Saturday, May 30, 2009

Finding My Way Through Creative Nonfiction



I’m lost. I have to surrender because I don’t always know where I am going. I have no map as to how I must address memory or story. What I do know is that in order to tell a good story I need to think small. The larger pieces have a better chance to find their place in the story. In order to think small I have to slow down long enough to evaluate the whole truth. What creative nonfiction form should I use: memoir, personal essay, prose, literary journalism, nature essay etc.? With poetry as my first language, I know I must rely on what feels like a metaphoric journey, with the gift of being more fluid than water itself. It’s this watery past—often referred to as a “moving image” that must be slowed down long enough to catch a glimpse of what it wants me to see—even if they arrive fragmented and bias. Regardless of which creative nonfiction form I choose (or surrender to) I still must decide what it to focus on, and what to leave out. It’s a matter of remembering and forgetting. I am, in turn, celebrating something that would have otherwise been forgotten, and in the act of writing, I am no less, confirming, perhaps even celebrating the experience. This much I know to be true. Before I take on any creative nonfiction task, I remind myself that it’s the incidents or the situations that create story and this is point I go small and weave myself into my translation of the story. These situations presents the context or circumstances, often times the hidden plot.

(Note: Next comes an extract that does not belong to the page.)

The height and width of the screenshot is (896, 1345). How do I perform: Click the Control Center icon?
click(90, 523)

As I became seduced into the world of creative nonfiction writing, it was in nature writing that found my true calling; here in this solace place of pace, I found an array of writers who posed bigger questions in their writing, like Walt Whitman—not just his foundational poetry, but the records of eloquent and insightful prose; Annie Dillard, Lisa Knopp, Robert Root, Scott Russell Sanders, and Kim Barnes—to name of few, and all of whom have impacted not only the way I see the world, but how I respond to it.

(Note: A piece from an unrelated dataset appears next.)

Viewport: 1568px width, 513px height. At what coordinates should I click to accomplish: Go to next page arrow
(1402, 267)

The attempt of the nature essay is to pose bigger questions about the world around the writer. The goal of the essay is not to describe in detail about what the writer is observing, but to open up the channels on larger subjects, make connections, and make note between the worlds within the world they are observing. One must be excellent observer.
[1]

“No one ever gets tired of the moon. Goddess that she is by dower of her eternal beauty, she is a true woman by tact—knows the charm of being seldom seen, of coming by surprise and staying but a little while; never wears the same dress two nights running, nor all night the same way; commends herself to the matter-of-fact people by her usefulness, and makes her uselessness adored by poets, artists, and all lovers in all lands; lends herself to every symbolism and to every emblem; is Diana’s bow and Venus’s mirror and Mary’s throne; is a sickle, a scarf, an eyebrow, his face or her face, as look’d at by her or him; is the madman’s hell, the poets heaven, the baby’s toy, the philosopher’s study; and while her admires follow her footsteps, and hang on her lovely looks, she knows how to keep her woman’s secret—her other side—unguess’d and unguessable,” (Whitman, Walt. “Whitman: Poetry and Prose.” Specimen Days. Library of America College Editions, 1996. 851-852).


Perhaps Whitman’s keen account of the world around him (displayed through his poetry, prose, and essays) set the pace and influenced some of the world’s highly recognized essays not only on nature, but in the courageous act of finding one’s way through creative nonfiction.

[1] Annie Dillard in Pilgrim At Tinker Creek refers in her book to Stewart Edward White having said, “I have always maintained that if you looked closely enough you could see the wind—the dim, hardly-made-out fine debris fleeing high in the air.” Dillard referred to White having been an “excellent observer.”

1 comment:

Robbie_C said...

Very nice - I imagine that you kinda feel like you're on a roller coaster or perhaps floating down a river, leaving your pace and direction to the forces that are moving you.